Copy the data word for word, keeping every line.

==*==

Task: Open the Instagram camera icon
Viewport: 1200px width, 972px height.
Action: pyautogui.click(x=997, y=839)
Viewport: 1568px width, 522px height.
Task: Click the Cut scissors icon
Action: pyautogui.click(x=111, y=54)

==*==

Reply>
Task: Open the Instagram camera icon
Viewport: 1200px width, 972px height.
Action: pyautogui.click(x=997, y=839)
Viewport: 1568px width, 522px height.
Task: Click the Cut scissors icon
Action: pyautogui.click(x=111, y=54)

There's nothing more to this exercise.